··· SUPPLIED RECORDS ···
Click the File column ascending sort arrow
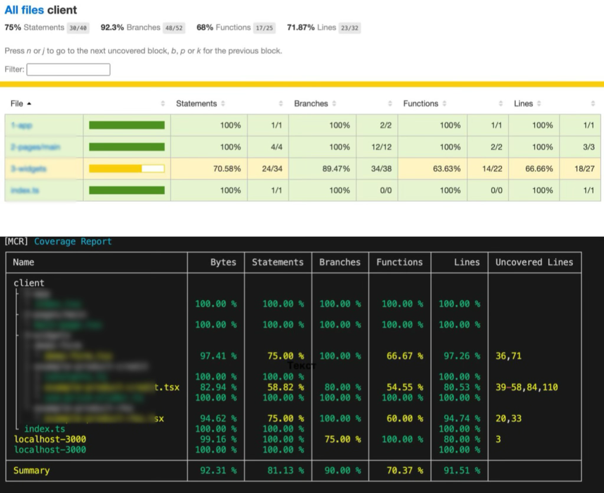The width and height of the screenshot is (604, 493). point(29,104)
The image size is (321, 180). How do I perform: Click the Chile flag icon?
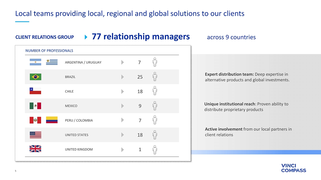coord(35,91)
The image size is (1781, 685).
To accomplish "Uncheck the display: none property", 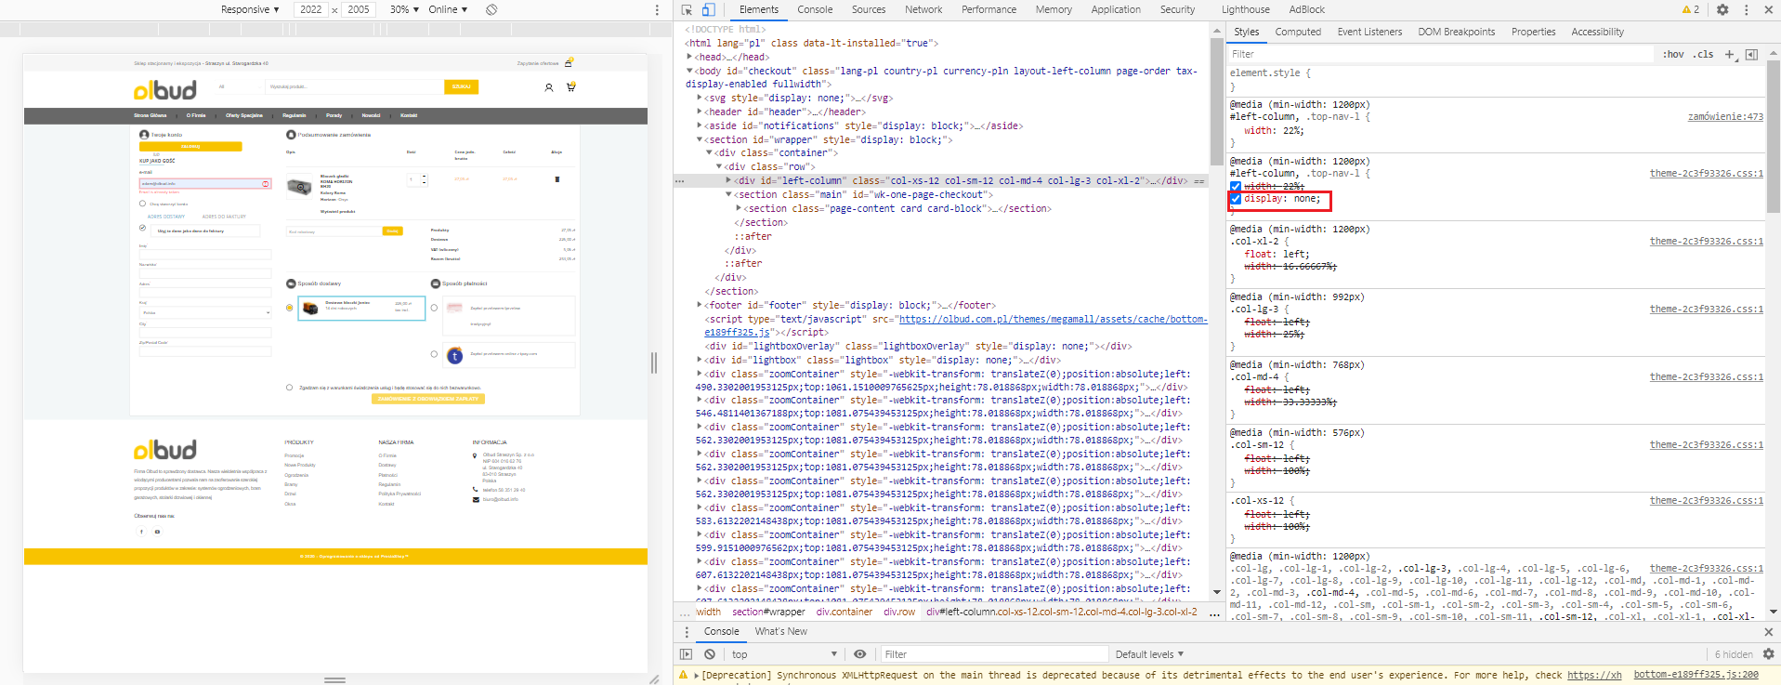I will (x=1236, y=199).
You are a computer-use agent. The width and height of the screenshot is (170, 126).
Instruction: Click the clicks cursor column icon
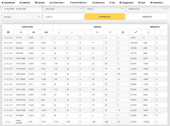click(x=21, y=32)
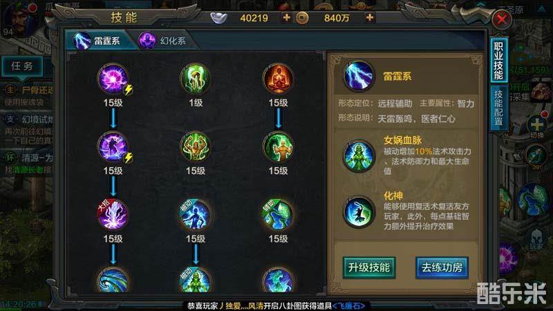Open the 女娲血脉 passive skill icon
Screen dimensions: 553x311
click(x=359, y=156)
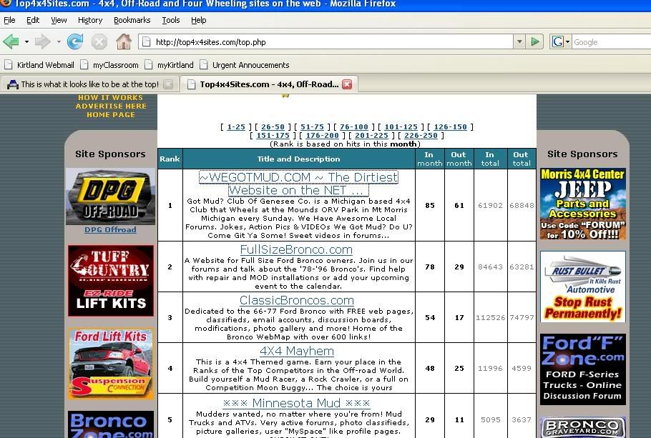Click the Google search engine icon
651x438 pixels.
(x=558, y=42)
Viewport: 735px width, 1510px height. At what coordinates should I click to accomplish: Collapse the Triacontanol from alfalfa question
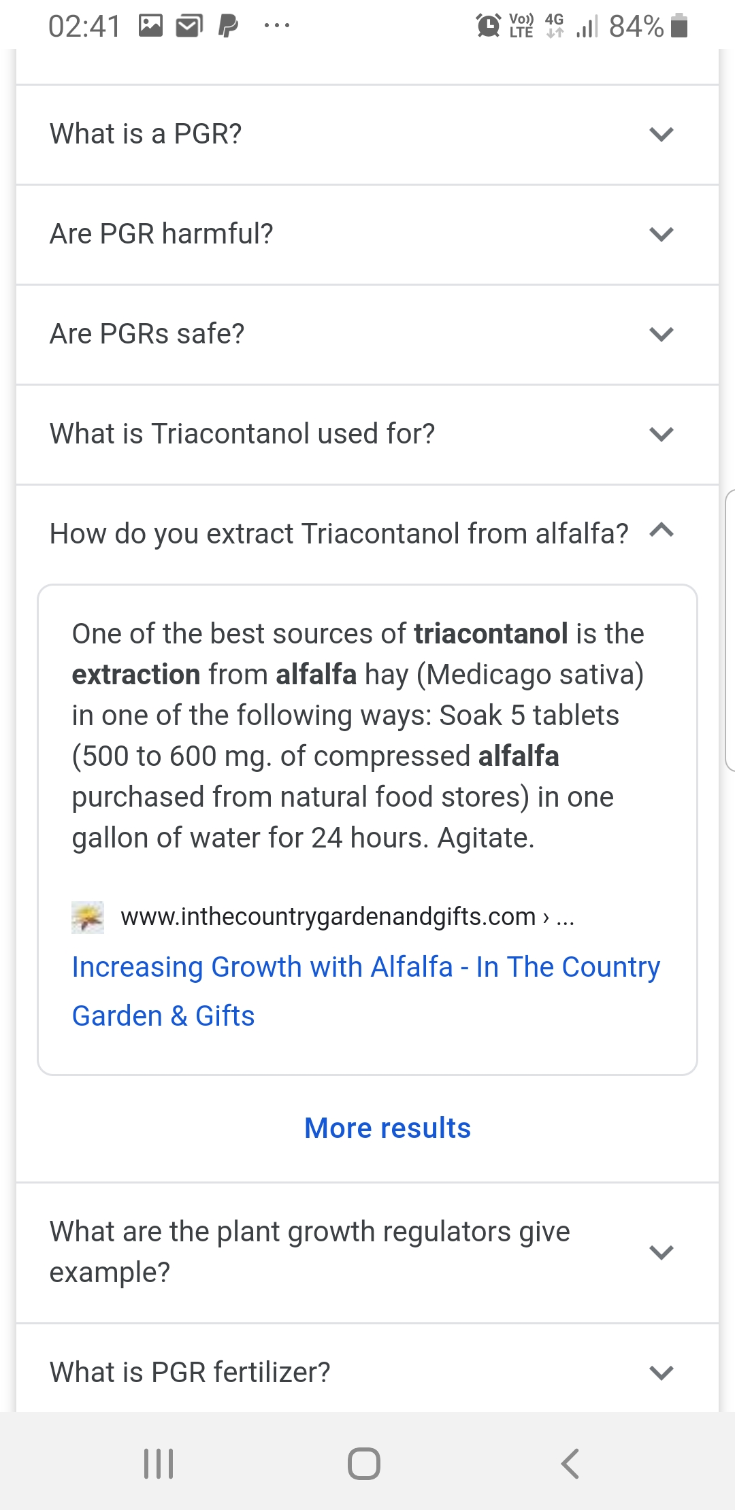(x=661, y=531)
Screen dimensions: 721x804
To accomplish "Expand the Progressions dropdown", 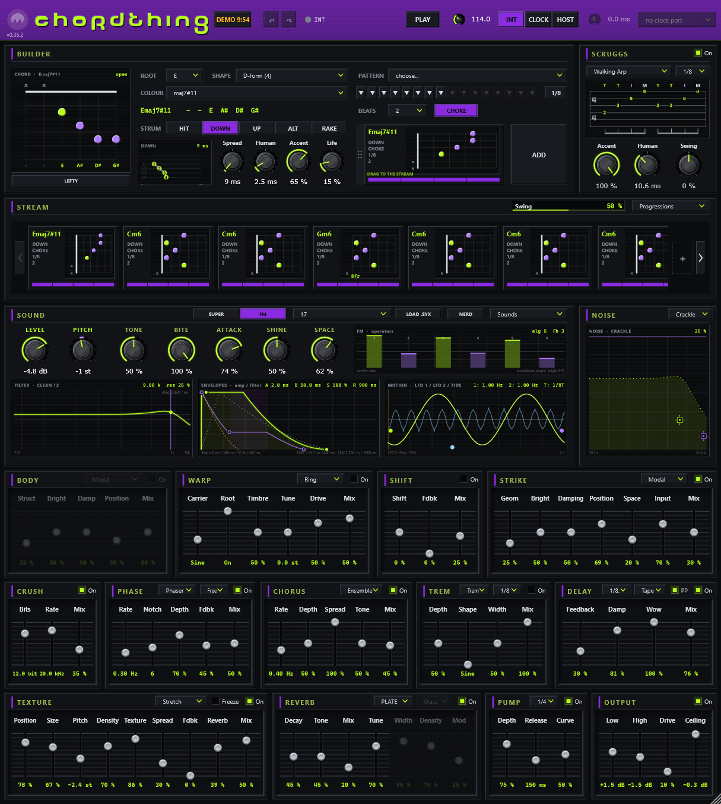I will click(x=671, y=206).
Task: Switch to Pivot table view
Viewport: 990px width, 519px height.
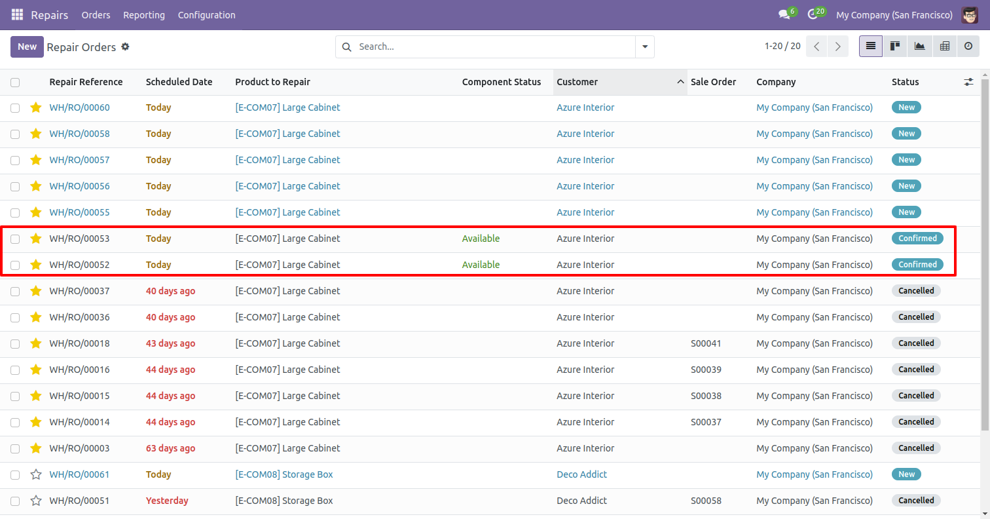Action: coord(944,47)
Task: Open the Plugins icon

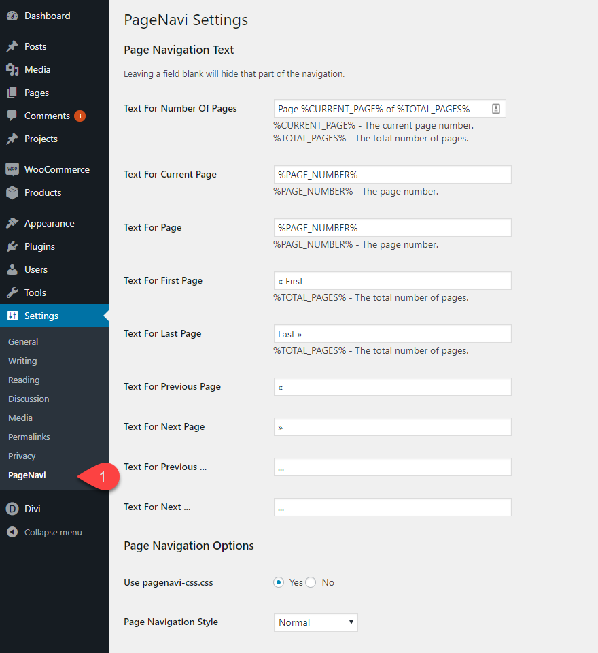Action: click(x=12, y=246)
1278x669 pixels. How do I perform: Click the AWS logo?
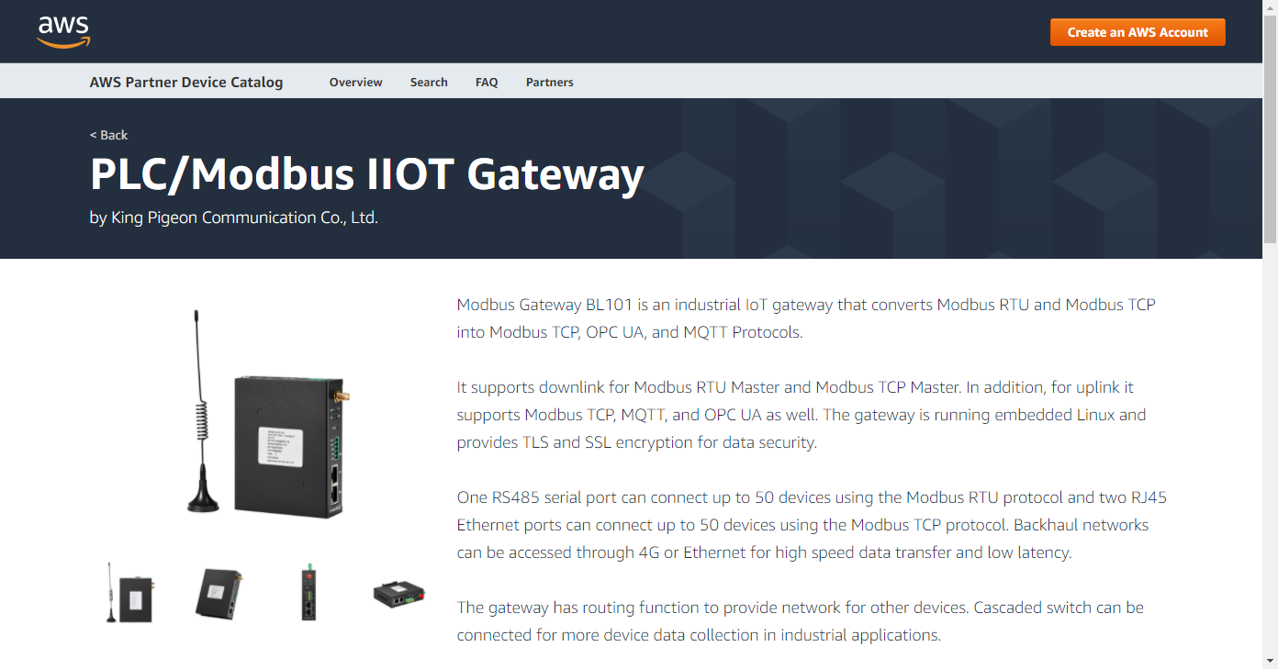tap(63, 31)
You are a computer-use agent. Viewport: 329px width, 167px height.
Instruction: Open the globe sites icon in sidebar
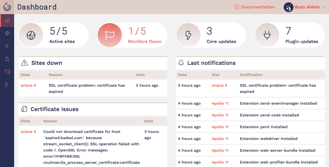tap(7, 33)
···
ACTIVITY: The expected answer is an exact copy of the lines from the one containing "Instruction: Open the" through the last line of the entries above, both included, without pictures.

ANSWER FOR THIS EXERCISE:
Instruction: Open the globe sites icon in sidebar
tap(7, 33)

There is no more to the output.